_Exercise_
The whole listing, repeated exactly, is what this task asks for.

----- Information

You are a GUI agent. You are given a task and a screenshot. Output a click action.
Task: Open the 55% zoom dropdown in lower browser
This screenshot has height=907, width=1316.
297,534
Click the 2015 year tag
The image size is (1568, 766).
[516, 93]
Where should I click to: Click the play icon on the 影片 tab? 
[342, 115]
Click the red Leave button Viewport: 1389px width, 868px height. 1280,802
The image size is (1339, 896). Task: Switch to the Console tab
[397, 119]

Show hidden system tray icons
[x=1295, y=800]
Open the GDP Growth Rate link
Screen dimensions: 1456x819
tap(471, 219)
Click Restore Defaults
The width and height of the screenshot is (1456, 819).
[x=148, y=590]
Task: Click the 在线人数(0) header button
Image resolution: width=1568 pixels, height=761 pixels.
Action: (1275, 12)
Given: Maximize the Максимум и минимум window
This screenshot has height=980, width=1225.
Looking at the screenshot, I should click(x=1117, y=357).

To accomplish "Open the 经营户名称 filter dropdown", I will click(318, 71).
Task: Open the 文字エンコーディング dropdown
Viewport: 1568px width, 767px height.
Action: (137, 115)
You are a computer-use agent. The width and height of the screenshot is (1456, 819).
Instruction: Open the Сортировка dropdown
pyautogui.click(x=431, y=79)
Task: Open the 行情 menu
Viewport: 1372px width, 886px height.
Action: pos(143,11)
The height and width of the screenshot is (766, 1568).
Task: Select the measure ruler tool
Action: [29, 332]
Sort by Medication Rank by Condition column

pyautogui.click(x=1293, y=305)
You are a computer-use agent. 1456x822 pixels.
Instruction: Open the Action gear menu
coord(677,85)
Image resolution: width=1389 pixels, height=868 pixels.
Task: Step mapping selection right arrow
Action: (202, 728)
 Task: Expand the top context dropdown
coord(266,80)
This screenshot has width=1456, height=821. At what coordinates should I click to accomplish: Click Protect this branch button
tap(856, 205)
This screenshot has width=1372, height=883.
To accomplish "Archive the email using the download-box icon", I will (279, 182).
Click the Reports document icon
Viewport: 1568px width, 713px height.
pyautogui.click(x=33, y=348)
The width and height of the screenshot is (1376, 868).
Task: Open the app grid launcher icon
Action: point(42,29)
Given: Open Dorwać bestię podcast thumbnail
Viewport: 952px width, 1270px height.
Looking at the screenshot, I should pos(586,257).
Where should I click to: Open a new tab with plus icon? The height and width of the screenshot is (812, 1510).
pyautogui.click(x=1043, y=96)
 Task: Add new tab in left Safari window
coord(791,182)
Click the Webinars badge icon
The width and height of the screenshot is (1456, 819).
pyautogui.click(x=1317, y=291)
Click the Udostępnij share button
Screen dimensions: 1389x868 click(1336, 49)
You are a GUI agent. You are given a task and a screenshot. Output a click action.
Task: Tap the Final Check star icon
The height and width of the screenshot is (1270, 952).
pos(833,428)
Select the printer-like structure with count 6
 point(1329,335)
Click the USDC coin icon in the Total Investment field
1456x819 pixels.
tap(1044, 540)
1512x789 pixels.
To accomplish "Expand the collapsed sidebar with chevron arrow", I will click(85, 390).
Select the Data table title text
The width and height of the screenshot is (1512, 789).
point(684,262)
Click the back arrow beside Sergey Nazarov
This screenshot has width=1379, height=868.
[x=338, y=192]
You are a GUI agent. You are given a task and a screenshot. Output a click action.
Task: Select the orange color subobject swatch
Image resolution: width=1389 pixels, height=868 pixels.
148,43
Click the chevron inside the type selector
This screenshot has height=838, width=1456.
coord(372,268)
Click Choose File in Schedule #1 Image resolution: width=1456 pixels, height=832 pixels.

----------

_Solution to this problem_
You are a GUI agent. You are given a task and a screenshot. Output a click action.
Task: Open the 55% zoom dropdown in lower browser
This screenshot has height=907, width=1316.
297,534
Click the 2015 year tag
The image size is (1568, 766).
[516, 93]
Where should I click to: Click the play icon on the 影片 tab? 
[342, 115]
Click the red Leave button Viewport: 1389px width, 868px height. 1280,802
The image size is (1339, 896). Task: Switch to the Console tab
[397, 119]

Show hidden system tray icons
[x=1295, y=800]
Open the GDP Growth Rate link
Screen dimensions: 1456x819
tap(471, 219)
Click Restore Defaults
The width and height of the screenshot is (1456, 819).
[x=148, y=590]
Task: Click the 在线人数(0) header button
Image resolution: width=1568 pixels, height=761 pixels.
Action: (1275, 12)
Given: Maximize the Максимум и минимум window
This screenshot has height=980, width=1225.
Looking at the screenshot, I should click(x=1117, y=357).

To accomplish "Open the 经营户名称 filter dropdown", I will click(318, 71).
Task: Open the 文字エンコーディング dropdown
Viewport: 1568px width, 767px height.
Action: (137, 115)
You are a computer-use agent. The width and height of the screenshot is (1456, 819).
Instruction: Open the Сортировка dropdown
pyautogui.click(x=431, y=79)
Task: Open the 行情 menu
Viewport: 1372px width, 886px height.
Action: pos(143,11)
The height and width of the screenshot is (766, 1568).
Task: Select the measure ruler tool
Action: [29, 332]
Sort by Medication Rank by Condition column

pyautogui.click(x=1293, y=305)
You are a computer-use agent. 1456x822 pixels.
Instruction: Open the Action gear menu
coord(677,85)
Image resolution: width=1389 pixels, height=868 pixels.
Task: Step mapping selection right arrow
Action: (202, 728)
 Task: Expand the top context dropdown
coord(266,80)
This screenshot has width=1456, height=821. At what coordinates should I click to accomplish: Click Protect this branch button
tap(856, 205)
This screenshot has width=1372, height=883.
To accomplish "Archive the email using the download-box icon", I will (279, 182).
Click the Reports document icon
Viewport: 1568px width, 713px height.
pyautogui.click(x=33, y=348)
The width and height of the screenshot is (1376, 868).
Task: Open the app grid launcher icon
Action: point(42,29)
Given: Open Dorwać bestię podcast thumbnail
Viewport: 952px width, 1270px height.
Looking at the screenshot, I should pos(586,257).
Where should I click to: Open a new tab with plus icon? The height and width of the screenshot is (812, 1510).
pyautogui.click(x=1043, y=96)
 Task: Add new tab in left Safari window
coord(791,182)
Click the Webinars badge icon
The width and height of the screenshot is (1456, 819).
pyautogui.click(x=1317, y=291)
Click the Udostępnij share button
Screen dimensions: 1389x868 click(1336, 49)
You are a GUI agent. You are given a task and a screenshot. Output a click action.
Task: Tap the Final Check star icon
The height and width of the screenshot is (1270, 952).
pos(833,428)
Select the printer-like structure with count 6
 point(1329,335)
Click the USDC coin icon in the Total Investment field
1456x819 pixels.
tap(1044, 540)
1512x789 pixels.
To accomplish "Expand the collapsed sidebar with chevron arrow", I will click(85, 390).
Select the Data table title text
The width and height of the screenshot is (1512, 789).
point(684,262)
Click the back arrow beside Sergey Nazarov
This screenshot has width=1379, height=868.
[x=338, y=192]
You are a GUI agent. You are given a task and a screenshot. Output a click action.
Task: Select the orange color subobject swatch
Image resolution: width=1389 pixels, height=868 pixels.
148,43
Click the chevron inside the type selector
This screenshot has height=838, width=1456.
coord(372,268)
Click Choose File in Schedule #1 Image resolution: width=1456 pixels, height=832 pixels.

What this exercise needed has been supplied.